La montée en puissance des systèmes d’IA pose aussi la question de leur intégration dans la stratégie de santé publique. Pour David Gruson, fondateur d’Ethik-IA, « l’officine pourrait devenir un centre de coordination des soins, avec des outils d’IA régulés au niveau territorial ». Une évolution qui s’inscrit dans un contexte de désertification médicale et de vieillissement de la population, où le pharmacien joue un rôle clé dans le suivi des maladies chroniques et le maintien à domicile.

Dans les départements d’outre-mer, où les distances et le manque de spécialistes compliquent l’accès aux soins, l’IA pourrait pallier certaines insuffisances. « D’ici dix ans, la Guadeloupe et la Martinique seront les départements les plus âgés de France. L’IA nous aidera à organiser le suivi des patients isolés, mais encore faut-il que nous nous l’appropriions », souligne Lionel Combé, président de la délégation Guadeloupe de l’Ordre des pharmaciens.

Robotisation, reconnaissance vocale : quelles perspectives ?

Au-delà du conseil pharmaceutique, l’IA s’impose aussi dans la gestion officinale. Les robots d’aide à la dispensation, déjà présents dans certaines pharmacies, pourraient bientôt intégrer des algorithmes d’IA pour anticiper les besoins en réassort et optimiser la gestion des stocks en temps réel.

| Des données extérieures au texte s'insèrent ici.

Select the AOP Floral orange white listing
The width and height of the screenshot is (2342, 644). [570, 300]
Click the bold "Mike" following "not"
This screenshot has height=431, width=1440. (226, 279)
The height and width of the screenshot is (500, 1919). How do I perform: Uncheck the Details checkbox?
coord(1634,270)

Autre révolution en vue : la reconnaissance vocale, qui pourrait simplifier la rédaction des comptes rendus d’échange avec les patients. En facilitant la traçabilité des entretiens pharmaceutiques et des bilans partagés de médication, ces technologies contribueraient à structurer davantage l’exercice officinal.

Une révolution inévitable, mais encadrée

L’IA s’impose progressivement comme un outil incontournable du quotidien des pharmaciens. Mais son utilisation doit être encadrée et accompagnée d’une formation adaptée. « Le jour viendra où la responsabilité du pharmacien sera engagée parce qu’il n’aura pas utilisé un outil d’IA qui aurait pu détecter une interaction médicamenteuse », anticipe Claude Marodon, président de la délégation Réunion-Mayotte de l’Ordre des pharmaciens.

Loin de remplacer le professionnel, l’IA est donc comme un levier d’optimisation. « Les patients utiliseront d’eux-mêmes ces technologies et viendront nous demander des explications. À nous d’en garder la maîtrise pour éviter qu’elles ne nous échappent » conclut Claude Marodon.